> _ARTICLE_
========

Too, I have read and considered Dante, yet cannot quite suppose nine celestial spheres of Heaven decorated with Trecento opinions, being as I am a Classical Greek whose empirical cosmology touches the demiurge. Milton I have considered and judged him of Satan’s party, Heaven being an object the devil is ambitious to possess, a species of goal and reward. Each Sunday I consider the lovely Saint Mary’s Basilica, its windows peopled with earthly saints; I consider the humane homilies of Father Hathaway, the worldly homilies of Father David, the studious homilies of Father Joseph, and have found them good.
Yes, life can be beautiful, when humane in the divine, when informed by allegory, when illustrated in colored light well-lined, artfully conceived. When, after sharing ceremony, tradition, contemplation and respectful celebration, I return to home and to poodles I can in truth say, “Life is Beautiful.” Returning to poodles at home is a beautiful experience, though it is not beautiful living. Then, what is this thing, Beautiful Living.

========

> _WORK INSTRUCTIONS_
1) Answer these questions using the essay on beautiful living:
(a) Whose party does the writer judge Milton to be of?
(b) What word describes the homilies of Father Joseph?
(c) To what does the writer return after sharing ceremony, tradition, contemplation and respectful celebration?
2) Reproduce word for word the part of the essay on beautiful living that begins at the words "Too, I have" and stops after the words "found them good.".
3) Write the next part of the essay on beautiful living, picking up after its final sentence.
The material that comes next is separate from the essay on beautiful living.

> _RECORDED DATA_
========

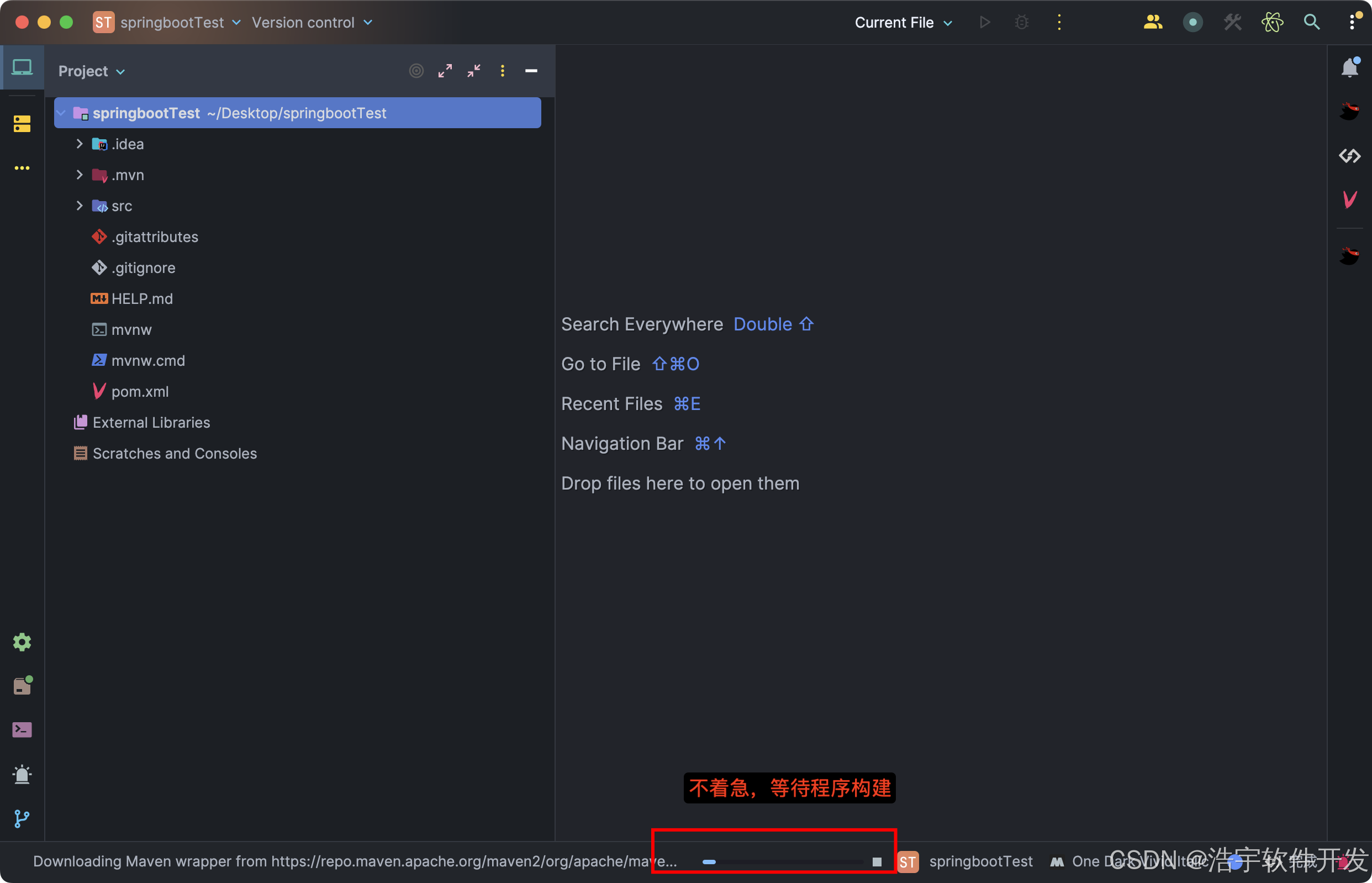
Task: Open the Current File run configuration dropdown
Action: (x=903, y=22)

========

> _RESPONSES TO THE TASKS_
1)
(a) Satan's party.
(b) Studious.
(c) To home and to poodles.

2)
Too, I have read and considered Dante, yet cannot quite suppose nine celestial spheres of Heaven decorated with Trecento opinions, being as I am a Classical Greek whose empirical cosmology touches the demiurge. Milton I have considered and judged him of Satan’s party, Heaven being an object the devil is ambitious to possess, a species of goal and reward. Each Sunday I consider the lovely Saint Mary’s Basilica, its windows peopled with earthly saints; I consider the humane homilies of Father Hathaway, the worldly homilies of Father David, the studious homilies of Father Joseph, and have found them good.

3)
As far as I can tell, Beautiful Living is a fullness of aesthetic experience, you know, the experience of beauty through art, through verses and pictures and buildings, through songs and ceremonies and celebrations repeated in the pattern of days.
New things are seldom beautiful things, unless newly blossomed from tradition. Tradition is a species of wisdom distilled into us from the life and experience of others. We are wise when we accept into ourselves the wisdom of tradition, the celebrations, ceremonies and songs which enlarge our span, which extend our span from parents before memory into generations of children we shall never know, except perhaps when peeking through heaven’s veil into the mutable.
We are wise to live in art among traditional buildings, and pictures, and verses that in goodness beautifully tell truth. Perhaps you have noticed that those who live into classive beauty are more humane than those who progress into ugly iconoclasm. When you are wise, you know that all art is an idea made real, a thing more of mind than of clay or pigment or breath, a thing more of soul than of body.
When living beautifully in art, one lives among the souls of men in things, the bodied spirit of ideas that live after us and among us. Pictures and statues and buildings and poems and songs are alike angels in the earthly realm, spirits of the divine, representatives of Heaven. Each time that a beautiful building is with an ugly addition debased, each time a beautiful statue is trampled, each time a beautiful poem is deconstructed to prose, a sin is committed.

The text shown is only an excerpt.